Jiang, Z., University of Wisconsin-Madison
Mavrikakis, M., University of Wisconsin - Madison
Huber, G. W., University of Wisconsin – Madison
Seven types of plastics with differing sources, molecular weights, and polymer structures underwent pyrolysis in a fluidized bed reactor: PCR HDPE, PCR PP, virgin resins of varying molecular weights of HDPE, virgin resins of LDPE, LLDPE, and PP. Each feedstock's structure was characterized using FTIR, GPC, and NMR. The pyrolysis process yielded non-condensable gases (C1-C4), oil phase products (C5-C40), and solids (C40+ and chars). The predominant compounds found in the pyrolysis oils were alkane, alkene, alkadiene, aromatic, and multicyclo-aromatics, with variations in composition observed across different plastic feedstocks.

Among the three factors examined, polymer structure exerted the greatest influence on pyrolysis product distributions, while molecular weight had the least impact. Branches in PE were identified as thermal defects where polymer degradation initiated. DFT calculations revealed that, in the absence of branches or with a methyl group branch, the cleavage of the polymer C-C backbone in HDPE required 365 kJ/mol. Conversely, in polymers like LDPE and LLDPE, where branches contained more than one carbon, branch cleavage from the backbone occurred first, requiring lower energy (305 kJ/mol). Higher branch density in PE resulted in increased concentrations of aromatics, branched alkanes, and alkanes due to more occurrence of secondary reactions. However, PP and PE exhibited distinct degradation mechanisms, with PP requiring less energy for decomposition and producing more pyrolysis oil than PE under equivalent conditions.

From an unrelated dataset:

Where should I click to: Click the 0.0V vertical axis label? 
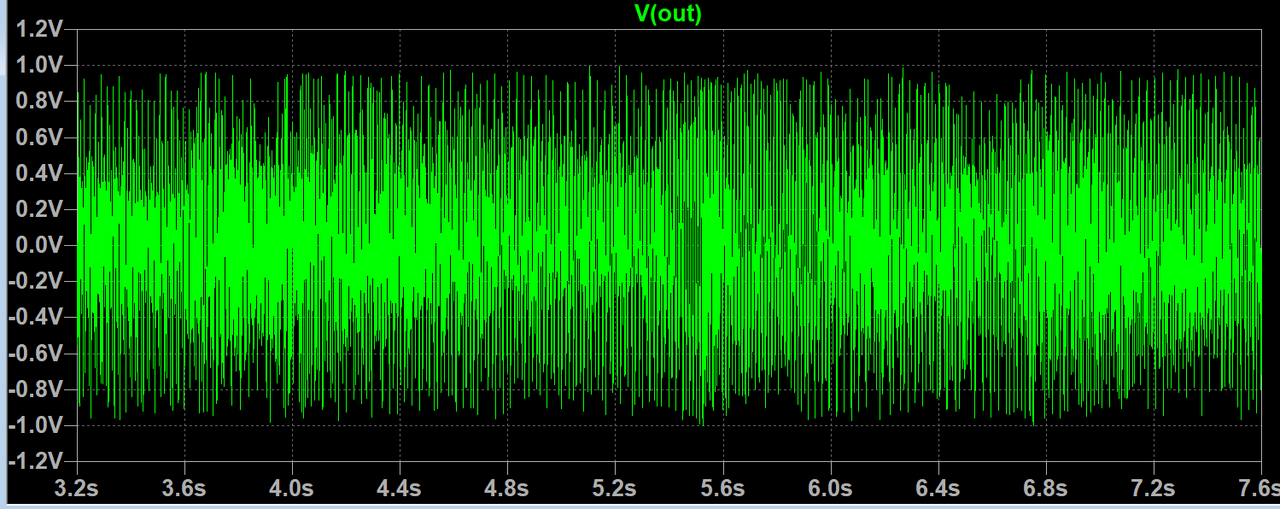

Pyrolysis oil derived from PCR HDPE and PCR PP contained a higher proportion of branched compounds compared to virgin plastics. Impurities, such as trace elements present in PCR plastics, could potentially promote the isomerization of linear hydrocarbons to branched forms during pyrolysis. The presence of sand acted as a getter during pyrolysis to remove these impurities. While pyrolysis effectively eliminated most trace elements, additional purification steps may be necessary for the resultant oils.